Writer/director (and sometimes actor) McCarthy's third feature, after indie hits The Station Agent and The Visitor, is another mild-mannered dramedy about unexpected friendships.
Paul Giamatti stars as Mike, a down-on-his-luck New Jersey lawyer whose business is struggling almost as much as the high school wrestling team he coaches. After he makes a shady decision to become the "guardian" of a wealthy, elderly client, he gets more than he bargained for when the client's runaway grandson Kyle (newcomer Alex Shaffer, a perfectly monosyllabic teen) tries to track down the grandfather he never met and discovers that the old man's been moved into a rest home.
That Kyle just happens to be an extraordinarily talented wrestler - the answer to Mike's prayers - is a gigantic plot contrivance, to be sure, but McCarthy presents it believably. As with his previous pictures, the strengths of Win Win lie in its thoughtful storyline, well-crafted characters, and fine acting. Amy Ryan, as Giamatti's wife Jackie, is typically effective in the sort of part that would fade into the background in a Ron Howard movie. Kudos to McCarthy for writing strong female characters; Ryan is every bit Giamatti's equal in this film.
There are two problems with Win Win, however: The first is Bobby Cannavale, playing Giamatti's best pal. Essentially rehashing his Station Agent role as an affable motormouth, Cannavale is clearly meant to inject some jocularity into this low-key soap opera, but he mostly just annoys. The second is - surprise! - my old Foreign Correspondents/Claustrophobia star Melanie Lynskey, who suddenly shows up in the third act as Kyle's neglectful, substance-abusing mother. (I'm not spoiling much; she appears in the trailer and her name is in the opening credits.)

——————————

Exercise tasks »
• 1. Answer each question from the review of Win Win.
(a) Which two films came before this one as McCarthy's features?
(b) Who plays Jackie, the wife of Paul Giamatti's character?
(c) What role does Melanie Lynskey play?
• 2. Resume the Win Win review from its last sentence and continue it in the same voice.
None of the records is needed for this work.

——————————

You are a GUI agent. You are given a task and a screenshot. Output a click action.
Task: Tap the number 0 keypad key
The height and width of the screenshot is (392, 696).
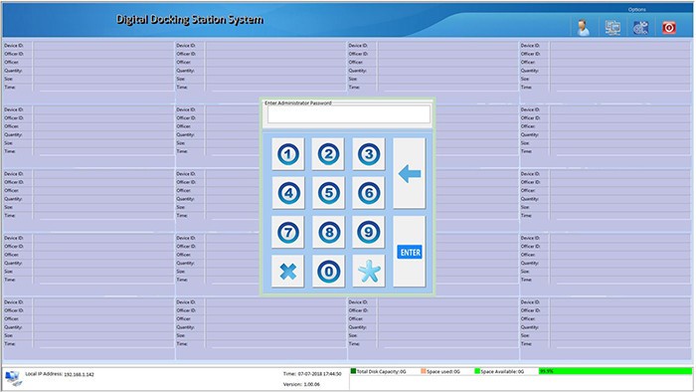tap(328, 271)
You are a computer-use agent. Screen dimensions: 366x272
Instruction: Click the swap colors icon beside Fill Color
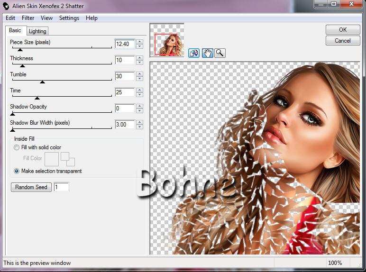pos(68,159)
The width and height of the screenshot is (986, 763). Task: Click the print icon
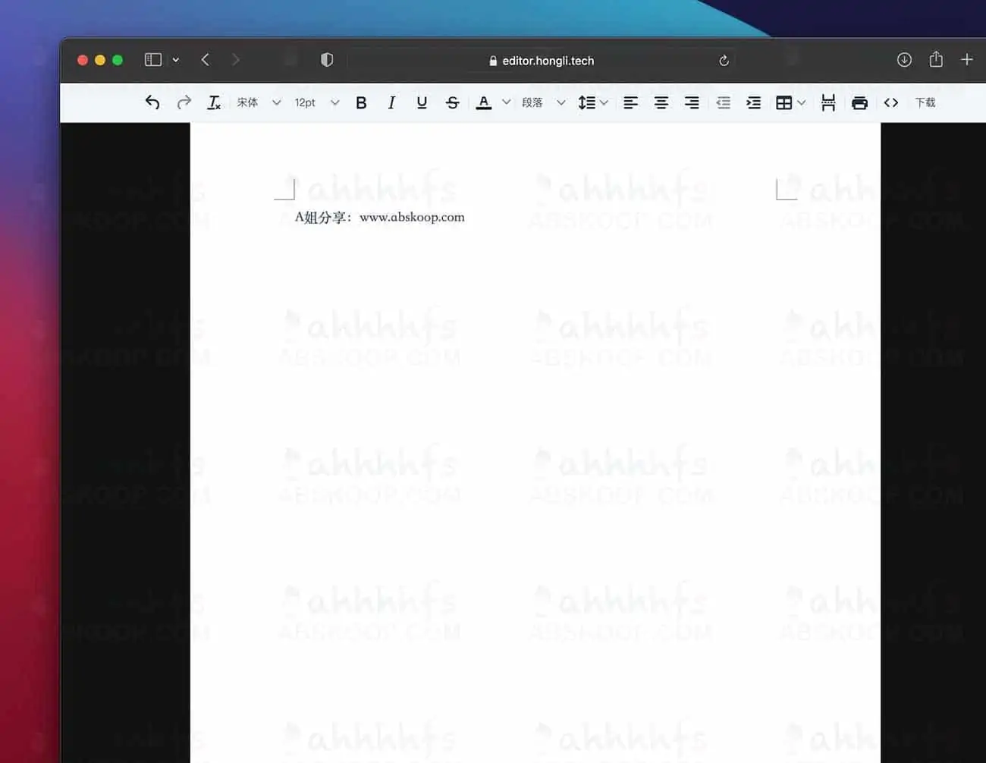tap(859, 102)
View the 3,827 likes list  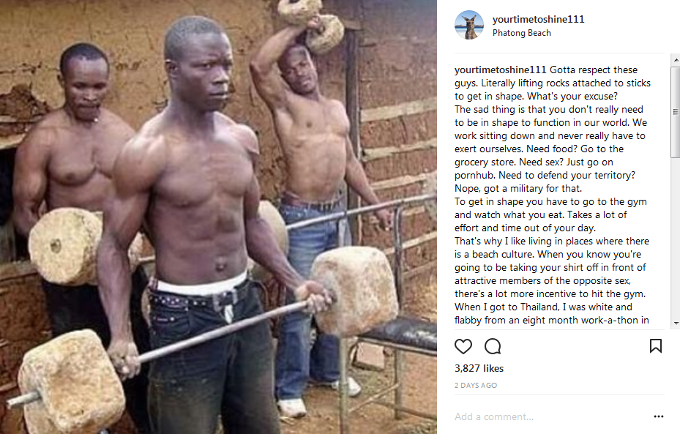pyautogui.click(x=479, y=369)
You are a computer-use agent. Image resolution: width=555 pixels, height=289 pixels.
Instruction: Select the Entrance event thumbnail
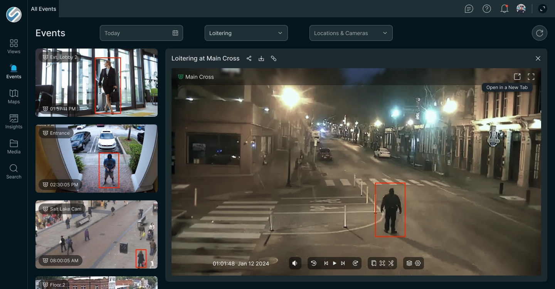tap(96, 158)
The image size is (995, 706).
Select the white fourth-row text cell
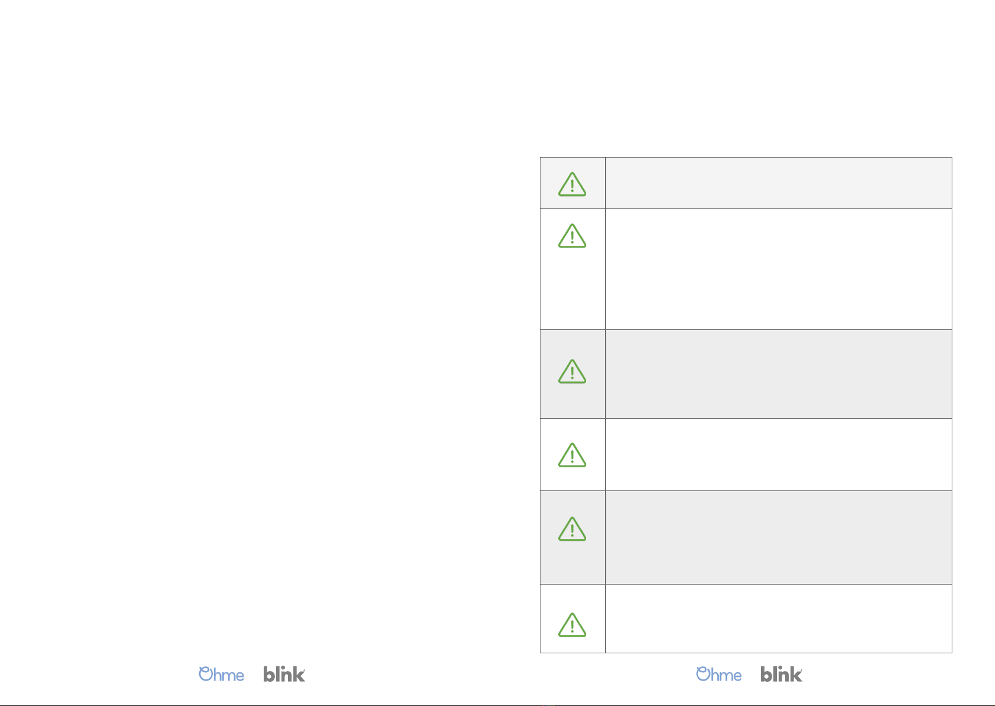point(778,455)
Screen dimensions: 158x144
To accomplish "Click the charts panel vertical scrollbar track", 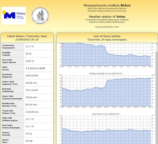I will pyautogui.click(x=156, y=94).
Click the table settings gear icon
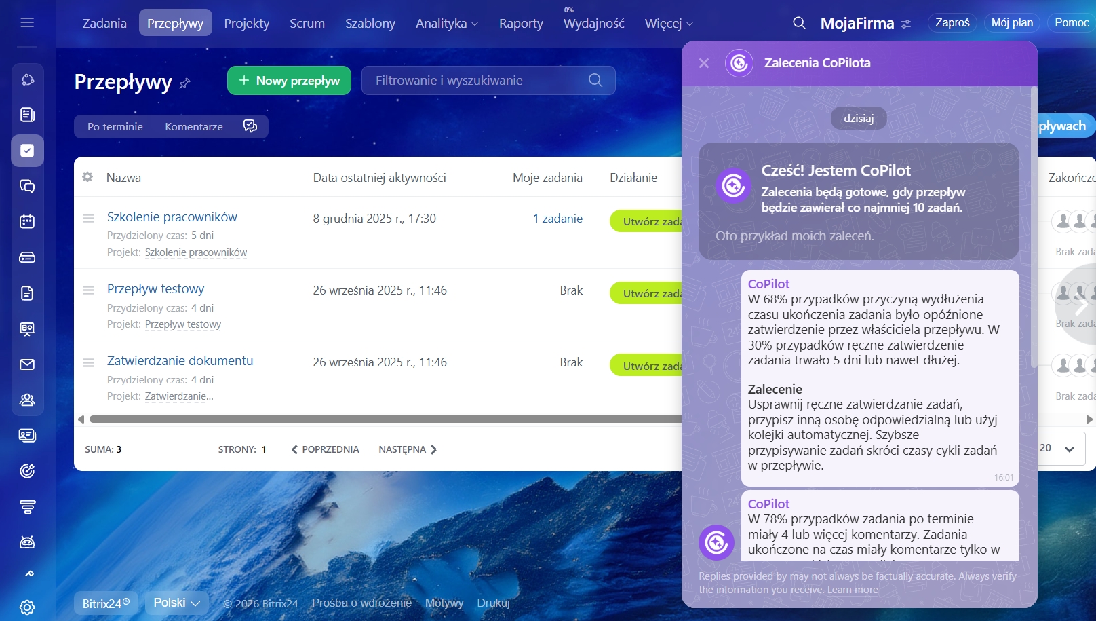1096x621 pixels. [x=87, y=177]
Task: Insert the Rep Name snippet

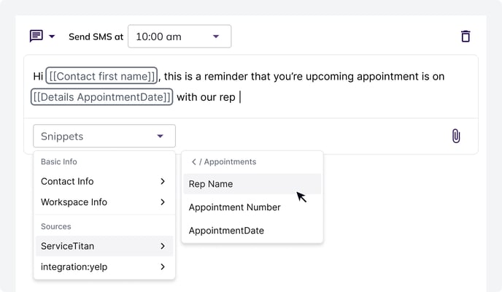Action: coord(211,184)
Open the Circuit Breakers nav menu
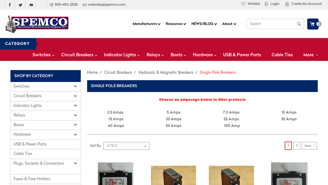 [x=79, y=55]
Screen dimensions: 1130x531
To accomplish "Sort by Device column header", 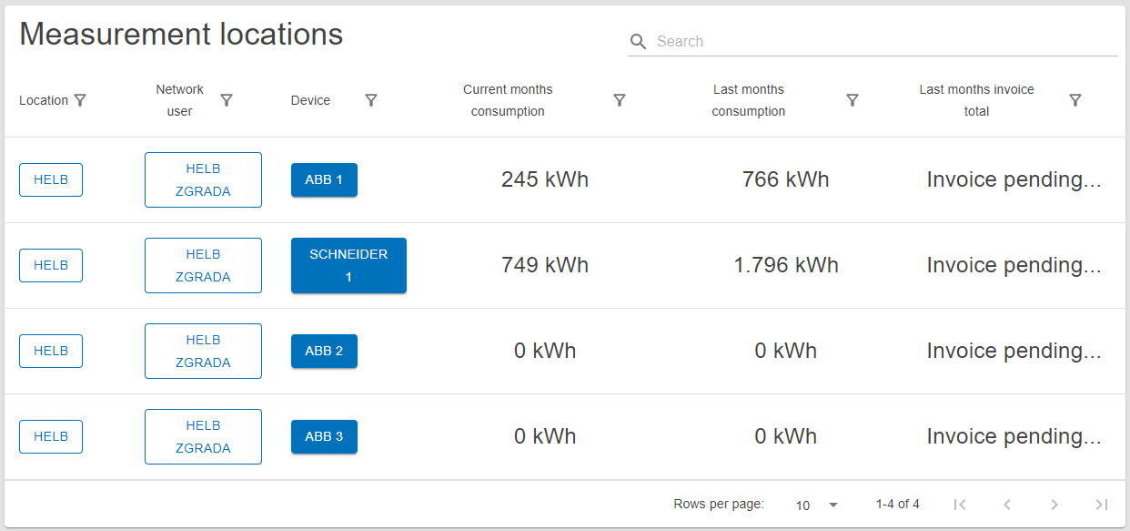I will 310,100.
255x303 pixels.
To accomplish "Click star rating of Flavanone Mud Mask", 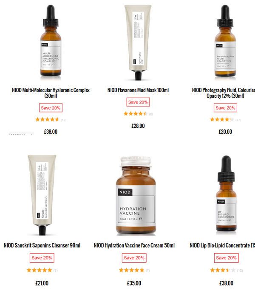I will [136, 114].
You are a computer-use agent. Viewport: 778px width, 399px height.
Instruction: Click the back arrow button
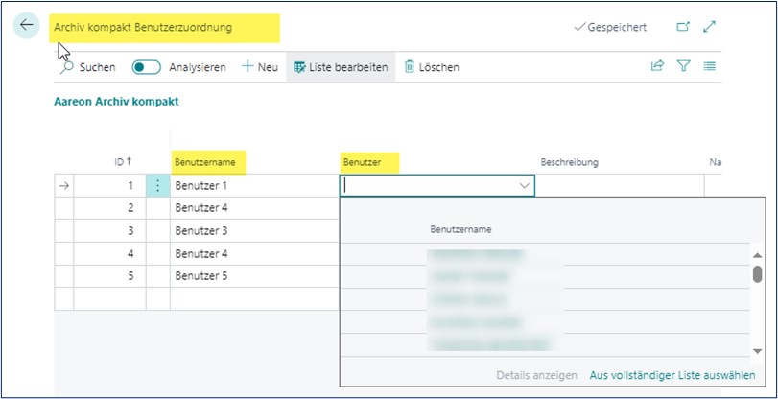[27, 26]
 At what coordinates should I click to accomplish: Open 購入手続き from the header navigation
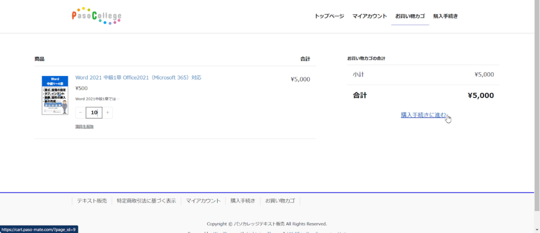[446, 16]
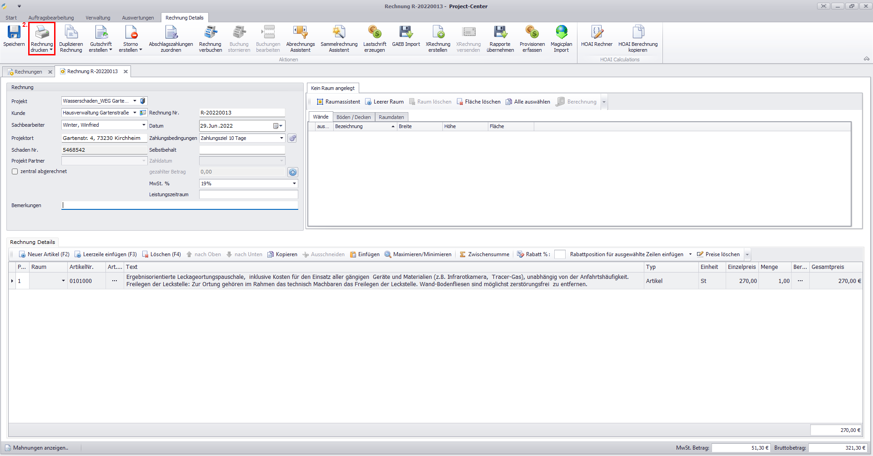Click Rechnung verbuchen icon
This screenshot has width=873, height=456.
pos(210,33)
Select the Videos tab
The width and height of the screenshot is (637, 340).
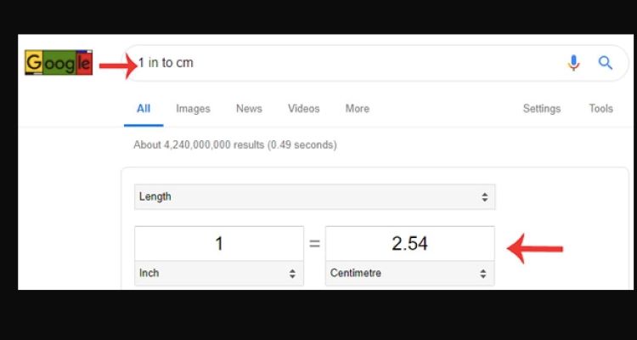[x=303, y=109]
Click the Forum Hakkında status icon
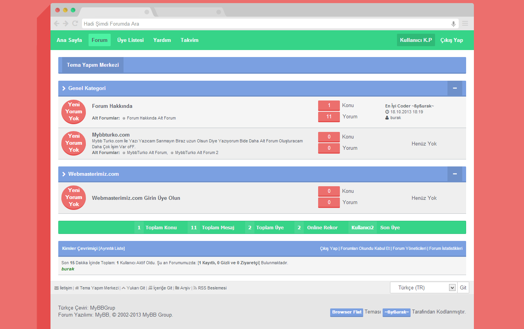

——————————

Answers for the exercise »
• 1.
(a) The Station Agent and The Visitor.
(b) Amy Ryan.
(c) Kyle's neglectful, substance-abusing mother.

• 2.
Lynskey's character factors into the plot much as Orson Welles' Harry Lime does in The Third Man: For over an hour you never see or hear this woman, yet the toxic effect she's had on her son dominates the conversation over the first two acts. Kyle, an otherwise cool, easy-going kid, detests his mom, and his hatred spreads amongst Mike and his family as they learn how rotten a person she is. But after all that buildup, when she finally appears, it's just our cute little Mel, with her squeaky voice and baby face. Allowed to emote more than usual, she delivers a capable performance, but this is supposed to be a loathsome character, and frankly Lynskey is just too innately sweet to be convincing in the part.
If it seems like I'm being harsh on my former leading lady - and some of you may think I have reason to be - I'd like to think that I'd say the same thing even if I had no idea who she was. (There's no love lost anyway, as I haven't heard from Lynskey in years.) It's a lesson in how casting can make or break a story; after all, The Third Man wouldn't have worked without Welles' larger-than-life persona - imagine if Harry Lime turned up and was played by, say, Hume Cronyn. And with Amy Ryan in such close proximity in Win Win, it's hard not to compare Lynskey's wan presence to Ryan's own sensational work as a very similar character in Gone Baby Gone.
Anyway, Win Win is a nice little movie, pretty much impossible to dislike. But it just doesn't reach the emotional depths of McCarthy's first two films.